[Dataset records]
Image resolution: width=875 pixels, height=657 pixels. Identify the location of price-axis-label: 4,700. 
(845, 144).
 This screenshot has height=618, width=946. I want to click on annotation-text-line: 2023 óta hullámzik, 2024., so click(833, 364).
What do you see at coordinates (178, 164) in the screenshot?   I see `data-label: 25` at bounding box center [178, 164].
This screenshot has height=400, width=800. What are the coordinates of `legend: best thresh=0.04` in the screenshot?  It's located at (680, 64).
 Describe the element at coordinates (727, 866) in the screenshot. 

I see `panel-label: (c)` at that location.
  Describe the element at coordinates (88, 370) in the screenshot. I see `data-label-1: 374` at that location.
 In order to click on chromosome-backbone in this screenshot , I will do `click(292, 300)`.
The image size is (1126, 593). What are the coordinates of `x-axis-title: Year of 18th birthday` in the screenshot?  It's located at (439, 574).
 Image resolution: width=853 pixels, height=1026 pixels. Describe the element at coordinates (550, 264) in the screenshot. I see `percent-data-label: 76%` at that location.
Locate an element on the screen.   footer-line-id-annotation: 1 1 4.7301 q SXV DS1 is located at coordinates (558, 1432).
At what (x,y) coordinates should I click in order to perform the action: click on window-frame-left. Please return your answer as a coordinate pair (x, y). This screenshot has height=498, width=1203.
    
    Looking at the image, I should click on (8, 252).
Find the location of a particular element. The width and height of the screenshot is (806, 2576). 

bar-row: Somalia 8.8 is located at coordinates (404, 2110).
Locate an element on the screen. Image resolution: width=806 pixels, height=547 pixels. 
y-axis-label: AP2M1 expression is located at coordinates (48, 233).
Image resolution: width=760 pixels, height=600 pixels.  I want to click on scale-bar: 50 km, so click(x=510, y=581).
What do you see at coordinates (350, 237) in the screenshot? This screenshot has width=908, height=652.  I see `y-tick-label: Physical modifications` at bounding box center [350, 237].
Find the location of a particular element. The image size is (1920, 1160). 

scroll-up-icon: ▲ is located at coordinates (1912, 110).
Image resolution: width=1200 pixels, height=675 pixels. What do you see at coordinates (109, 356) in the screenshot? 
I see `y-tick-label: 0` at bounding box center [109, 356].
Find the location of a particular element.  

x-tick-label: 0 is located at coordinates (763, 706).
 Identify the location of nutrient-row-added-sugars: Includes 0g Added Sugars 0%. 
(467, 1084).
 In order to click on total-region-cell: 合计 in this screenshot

#### Task to carry out:
Please copy every line of the listing above with no changes.

#### Result for this exercise:
Image resolution: width=875 pixels, height=657 pixels. Identify the location of price-axis-label: 4,700. 
(845, 144).
 This screenshot has height=618, width=946. I want to click on annotation-text-line: 2023 óta hullámzik, 2024., so click(833, 364).
What do you see at coordinates (178, 164) in the screenshot?   I see `data-label: 25` at bounding box center [178, 164].
This screenshot has height=400, width=800. What are the coordinates of `legend: best thresh=0.04` in the screenshot?  It's located at (680, 64).
 Describe the element at coordinates (727, 866) in the screenshot. 

I see `panel-label: (c)` at that location.
  Describe the element at coordinates (88, 370) in the screenshot. I see `data-label-1: 374` at that location.
 In order to click on chromosome-backbone in this screenshot , I will do `click(292, 300)`.
The image size is (1126, 593). What are the coordinates of `x-axis-title: Year of 18th birthday` in the screenshot?  It's located at (439, 574).
 Image resolution: width=853 pixels, height=1026 pixels. Describe the element at coordinates (550, 264) in the screenshot. I see `percent-data-label: 76%` at that location.
Locate an element on the screen.   footer-line-id-annotation: 1 1 4.7301 q SXV DS1 is located at coordinates (558, 1432).
At what (x,y) coordinates should I click in order to perform the action: click on window-frame-left. Please return your answer as a coordinate pair (x, y). This screenshot has height=498, width=1203.
    
    Looking at the image, I should click on (8, 252).
Find the location of a particular element. The width and height of the screenshot is (806, 2576). 

bar-row: Somalia 8.8 is located at coordinates (404, 2110).
Locate an element on the screen. Image resolution: width=806 pixels, height=547 pixels. 
y-axis-label: AP2M1 expression is located at coordinates (48, 233).
Image resolution: width=760 pixels, height=600 pixels.  I want to click on scale-bar: 50 km, so click(x=510, y=581).
What do you see at coordinates (350, 237) in the screenshot? This screenshot has width=908, height=652.  I see `y-tick-label: Physical modifications` at bounding box center [350, 237].
Find the location of a particular element. The image size is (1920, 1160). 

scroll-up-icon: ▲ is located at coordinates (1912, 110).
Image resolution: width=1200 pixels, height=675 pixels. What do you see at coordinates (109, 356) in the screenshot? 
I see `y-tick-label: 0` at bounding box center [109, 356].
Find the location of a particular element.  

x-tick-label: 0 is located at coordinates (763, 706).
 Identify the location of nutrient-row-added-sugars: Includes 0g Added Sugars 0%. 
(467, 1084).
 In order to click on total-region-cell: 合计 in this screenshot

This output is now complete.